I also remembered a funny Wagner-related anecdote from the circle around Stefan George: https://www.youtube.com/watch?v=RBk002KDYEE&t=1724

 

>>62
A George related Wagner story! that's pretty rare. I'm surprised he didn't stay awake for it, since some of George's earlier poems (like Algabal and Litanei) are on Wagnerian topics, but I guess they must have been inspired more by general culture at the time than a specific interest in Wagner.

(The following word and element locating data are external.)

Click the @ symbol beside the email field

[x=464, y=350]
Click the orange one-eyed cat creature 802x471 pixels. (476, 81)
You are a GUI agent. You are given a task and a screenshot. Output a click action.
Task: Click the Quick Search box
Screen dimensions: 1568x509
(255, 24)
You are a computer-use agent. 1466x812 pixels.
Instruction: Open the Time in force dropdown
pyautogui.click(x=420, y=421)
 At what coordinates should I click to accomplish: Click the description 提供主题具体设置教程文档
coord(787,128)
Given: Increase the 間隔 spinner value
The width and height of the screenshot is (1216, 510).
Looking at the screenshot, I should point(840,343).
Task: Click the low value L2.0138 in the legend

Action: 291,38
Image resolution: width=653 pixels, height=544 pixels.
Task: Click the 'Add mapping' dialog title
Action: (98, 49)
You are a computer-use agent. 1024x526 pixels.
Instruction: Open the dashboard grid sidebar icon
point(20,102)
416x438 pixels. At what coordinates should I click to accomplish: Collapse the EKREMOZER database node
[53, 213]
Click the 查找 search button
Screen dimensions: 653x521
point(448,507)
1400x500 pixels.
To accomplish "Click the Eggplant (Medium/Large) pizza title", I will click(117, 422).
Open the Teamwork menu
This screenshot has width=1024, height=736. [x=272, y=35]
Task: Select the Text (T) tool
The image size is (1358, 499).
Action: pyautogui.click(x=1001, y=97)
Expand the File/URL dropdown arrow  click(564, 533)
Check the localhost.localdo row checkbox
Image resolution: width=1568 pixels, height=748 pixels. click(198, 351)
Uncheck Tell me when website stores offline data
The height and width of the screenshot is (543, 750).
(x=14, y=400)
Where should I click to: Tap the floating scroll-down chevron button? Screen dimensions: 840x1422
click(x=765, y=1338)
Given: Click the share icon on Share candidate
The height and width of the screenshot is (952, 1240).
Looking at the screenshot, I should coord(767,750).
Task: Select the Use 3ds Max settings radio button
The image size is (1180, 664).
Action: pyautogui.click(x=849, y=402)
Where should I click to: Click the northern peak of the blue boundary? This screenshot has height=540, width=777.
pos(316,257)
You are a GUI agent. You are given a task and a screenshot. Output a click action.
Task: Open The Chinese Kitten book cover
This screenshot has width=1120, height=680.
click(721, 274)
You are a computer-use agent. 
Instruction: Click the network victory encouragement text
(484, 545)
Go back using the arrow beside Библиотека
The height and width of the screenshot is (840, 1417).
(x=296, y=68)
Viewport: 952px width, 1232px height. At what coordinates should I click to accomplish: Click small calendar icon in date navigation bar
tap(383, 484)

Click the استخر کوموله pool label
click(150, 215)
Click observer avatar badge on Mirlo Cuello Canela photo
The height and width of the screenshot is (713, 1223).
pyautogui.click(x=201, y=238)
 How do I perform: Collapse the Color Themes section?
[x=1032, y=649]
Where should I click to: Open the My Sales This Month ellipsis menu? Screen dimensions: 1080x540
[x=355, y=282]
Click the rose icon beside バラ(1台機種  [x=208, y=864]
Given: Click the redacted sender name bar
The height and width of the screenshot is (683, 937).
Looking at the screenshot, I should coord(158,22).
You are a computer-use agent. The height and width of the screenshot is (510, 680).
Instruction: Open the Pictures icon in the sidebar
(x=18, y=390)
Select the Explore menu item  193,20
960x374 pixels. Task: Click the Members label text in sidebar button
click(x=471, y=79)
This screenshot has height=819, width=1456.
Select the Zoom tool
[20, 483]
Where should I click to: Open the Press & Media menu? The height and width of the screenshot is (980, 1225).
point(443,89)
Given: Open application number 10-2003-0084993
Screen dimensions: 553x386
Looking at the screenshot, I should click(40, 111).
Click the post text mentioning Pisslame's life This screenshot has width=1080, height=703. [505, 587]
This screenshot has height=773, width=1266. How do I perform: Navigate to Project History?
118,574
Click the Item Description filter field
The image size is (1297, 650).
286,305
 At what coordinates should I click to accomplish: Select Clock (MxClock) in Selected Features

Thanks for the cool story.

 

>>59
Quick run down of Wagner? New to this subject.

 

>>66
Wagner was the greatest and most influential composer after Beethoven, wrote operas early on in his career but later rejected the idea for the ‘Gesamtkunstwerk’ (total-artwork), in which all the arts join together in equal importance, which is something that has been unseen since the Greeks, hence it’s a return to both the culture and art of Ancient Greece, but with the advantage of the full development of the arts of music and painting, which Ancient Greece only had in a more primitive form. So Wagner was equally a dramatist and theorist as a composer, and his dramas and theories have had an enormous influence on literature and various important philosophers in modernity.

 

>>66
What the guy above said and also…
You know how movies use certain theme songs or melodies for specific characters or scenes? Wagner invented that.